Si vous approchez de la retraite ou y êtes déjà, faire l'autruche n'est pas une option. Quelques mesures pratiques pourraient atténuer le choc :
- Vérifiez vos relevés de pension d'État sur le site officiel du gouvernement pour savoir exactement ce qui vous attend.
- Utilisez judicieusement votre capital retraite exonéré d'impôt. Si vous avez une épargne, retirer 25 % de capital en franchise d'impôt et l'utiliser pour compléter vos revenus peut vous permettre de rester sous le seuil d'imposition.
- Appuyez-vous sur les ISA (plans d'épargne individuels). L'argent retiré d'un ISA est totalement exonéré d'impôt, point final. Si vous avez des économies, les utiliser avant de puiser dans vos pensions imposables peut réduire votre facture fiscale.
- Si vous envisagez un travail à temps partiel, faites d'abord les calculs.

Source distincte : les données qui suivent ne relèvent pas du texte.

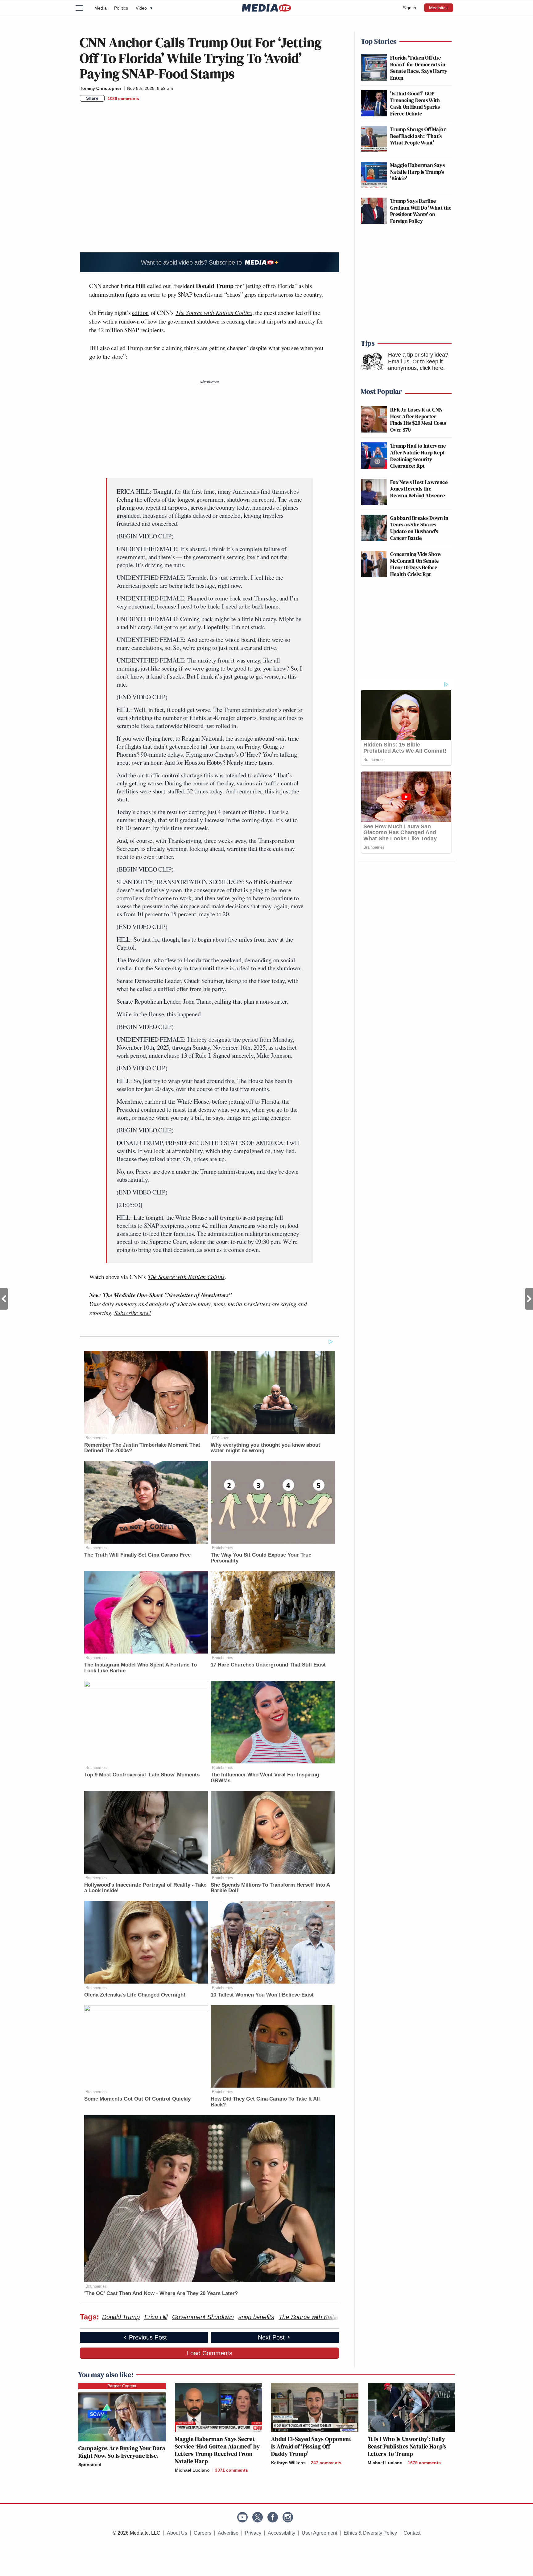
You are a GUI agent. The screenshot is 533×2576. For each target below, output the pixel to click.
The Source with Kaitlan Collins (320, 2317)
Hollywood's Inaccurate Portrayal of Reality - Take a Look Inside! (145, 1888)
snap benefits (256, 2317)
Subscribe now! (132, 1313)
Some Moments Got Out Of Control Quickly (137, 2099)
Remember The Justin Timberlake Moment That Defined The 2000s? (142, 1448)
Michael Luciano (192, 2470)
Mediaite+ (438, 7)
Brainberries (96, 1438)
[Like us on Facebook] (272, 2517)
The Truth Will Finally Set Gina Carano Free (137, 1555)
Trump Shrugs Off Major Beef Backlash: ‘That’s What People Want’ (418, 135)
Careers (202, 2533)
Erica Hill (155, 2317)
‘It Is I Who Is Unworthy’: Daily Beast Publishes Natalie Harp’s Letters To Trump (407, 2446)
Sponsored (89, 2464)
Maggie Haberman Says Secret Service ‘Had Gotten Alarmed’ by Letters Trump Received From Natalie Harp (217, 2450)
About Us (177, 2533)
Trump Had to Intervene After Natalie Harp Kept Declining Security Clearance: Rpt (418, 456)
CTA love (220, 1438)
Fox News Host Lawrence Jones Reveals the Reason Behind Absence (419, 488)
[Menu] (83, 8)
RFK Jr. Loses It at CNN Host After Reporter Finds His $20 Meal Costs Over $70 (418, 419)
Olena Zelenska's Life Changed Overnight (134, 1995)
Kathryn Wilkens (288, 2462)
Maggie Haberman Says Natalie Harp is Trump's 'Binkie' (417, 171)
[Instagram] (288, 2517)
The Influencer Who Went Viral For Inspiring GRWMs (265, 1778)
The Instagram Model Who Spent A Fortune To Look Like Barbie (140, 1668)
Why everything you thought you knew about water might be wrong (265, 1448)
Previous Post (4, 1299)
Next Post (529, 1299)
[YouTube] (242, 2517)
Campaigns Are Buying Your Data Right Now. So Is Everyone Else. (121, 2452)
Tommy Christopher (100, 88)
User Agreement (319, 2533)
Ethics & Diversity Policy (370, 2533)
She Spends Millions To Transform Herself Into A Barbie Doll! (270, 1888)
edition (140, 312)
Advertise (228, 2533)
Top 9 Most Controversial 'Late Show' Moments (142, 1775)
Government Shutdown (203, 2317)
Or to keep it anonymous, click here (415, 364)
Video (144, 8)
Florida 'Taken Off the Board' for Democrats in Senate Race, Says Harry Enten (418, 68)
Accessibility (281, 2533)
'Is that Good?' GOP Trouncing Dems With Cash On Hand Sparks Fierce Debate (415, 103)
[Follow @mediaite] (257, 2517)
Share (92, 98)
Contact (411, 2533)
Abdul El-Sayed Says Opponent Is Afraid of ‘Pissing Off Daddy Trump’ (311, 2446)
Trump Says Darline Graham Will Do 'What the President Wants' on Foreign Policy (421, 211)
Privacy (253, 2533)
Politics (121, 8)
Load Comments (209, 2353)
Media (100, 8)
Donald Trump (121, 2317)
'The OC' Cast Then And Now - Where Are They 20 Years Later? (161, 2293)
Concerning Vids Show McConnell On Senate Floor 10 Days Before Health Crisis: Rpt (415, 564)
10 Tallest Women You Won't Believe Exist (262, 1995)
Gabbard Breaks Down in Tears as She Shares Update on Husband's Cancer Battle (419, 528)
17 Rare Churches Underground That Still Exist (268, 1665)
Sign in (409, 7)
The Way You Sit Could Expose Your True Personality (261, 1558)
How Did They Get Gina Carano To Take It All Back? (265, 2102)
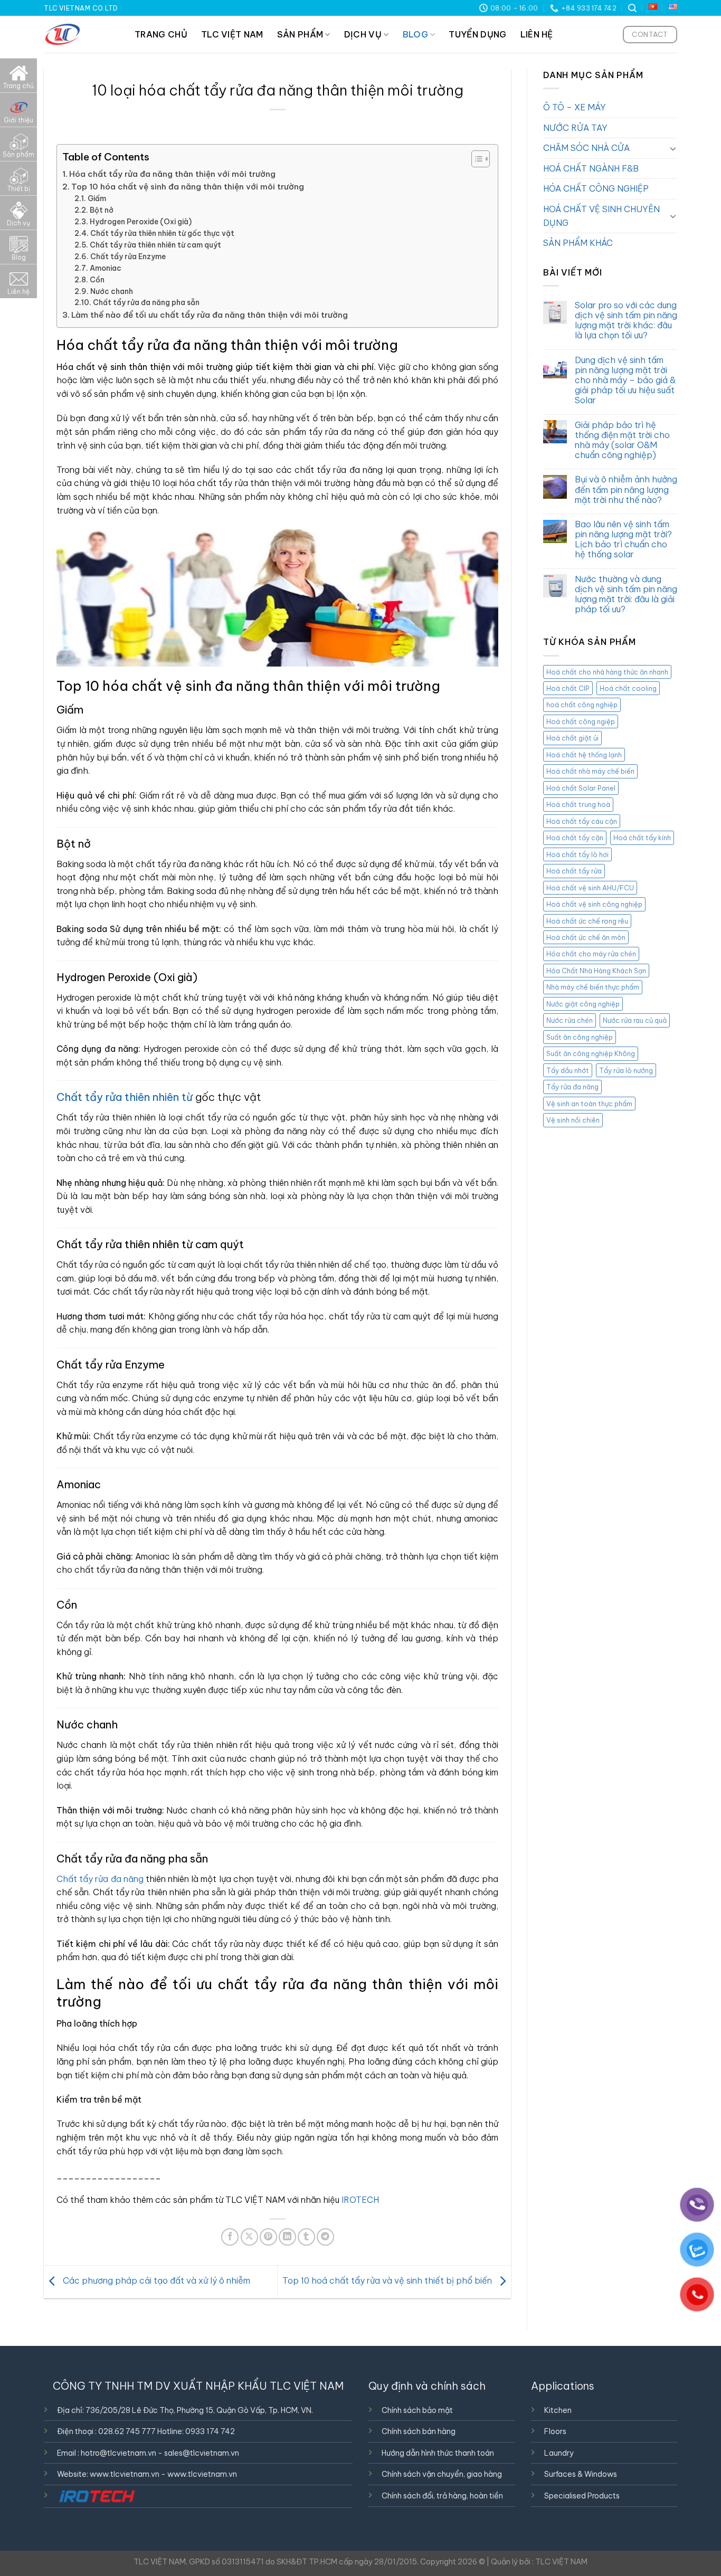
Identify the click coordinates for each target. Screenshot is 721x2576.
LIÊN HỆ (536, 34)
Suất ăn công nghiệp (579, 1037)
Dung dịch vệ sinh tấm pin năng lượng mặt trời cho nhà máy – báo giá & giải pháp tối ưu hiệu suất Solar (625, 380)
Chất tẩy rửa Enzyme (128, 256)
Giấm (97, 198)
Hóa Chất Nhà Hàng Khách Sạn (596, 971)
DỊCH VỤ (363, 34)
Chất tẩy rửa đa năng (100, 1879)
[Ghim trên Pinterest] (268, 2237)
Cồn (97, 279)
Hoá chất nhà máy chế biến (590, 771)
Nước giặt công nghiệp (583, 1004)
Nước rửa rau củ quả (635, 1020)
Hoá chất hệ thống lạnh (584, 754)
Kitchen (558, 2410)
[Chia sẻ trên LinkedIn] (287, 2237)
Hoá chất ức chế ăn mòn (585, 938)
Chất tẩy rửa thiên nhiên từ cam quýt (155, 245)
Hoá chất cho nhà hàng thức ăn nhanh (607, 672)
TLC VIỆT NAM (232, 34)
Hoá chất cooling (628, 689)
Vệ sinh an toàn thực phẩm (589, 1103)
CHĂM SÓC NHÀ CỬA (586, 148)
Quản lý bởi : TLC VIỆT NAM (539, 2562)
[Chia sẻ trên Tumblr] (306, 2237)
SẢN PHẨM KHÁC (578, 243)
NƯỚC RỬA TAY (575, 127)
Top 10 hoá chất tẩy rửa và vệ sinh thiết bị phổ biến (388, 2281)
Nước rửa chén (569, 1020)
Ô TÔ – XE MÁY (574, 107)
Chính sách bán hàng (419, 2431)
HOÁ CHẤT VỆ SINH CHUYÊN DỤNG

Utilisez un simulateur de prestations ou demandez un avis indépendant sur les retraites. Le gain marginal pourrait être bien plus faible que vous ne le pensez.
- Surveillez votre taux de prélèvement à la source. Si le fisc estime que vous devez des impôts, il l'ajustera. Assurez-vous que l'estimation de votre pension d'État et de vos autres revenus est exacte, sinon vous pourriez finir par payer trop.
La vérité est que l'ère de la retraite sans impôt touche discrètement à sa fin pour tous, sauf pour les plus pauvres. Le gel du barème fait exactement ce pour quoi il a été conçu : attirer plus de monde dans ses filets sans avoir à augmenter les impôts de manière impopulaire. Pour le million de retraités qui s'apprêtent à découvrir qu'ils doivent quelques livres au Trésor public, cela va ressembler à un cadeau d'anniversaire très malvenu.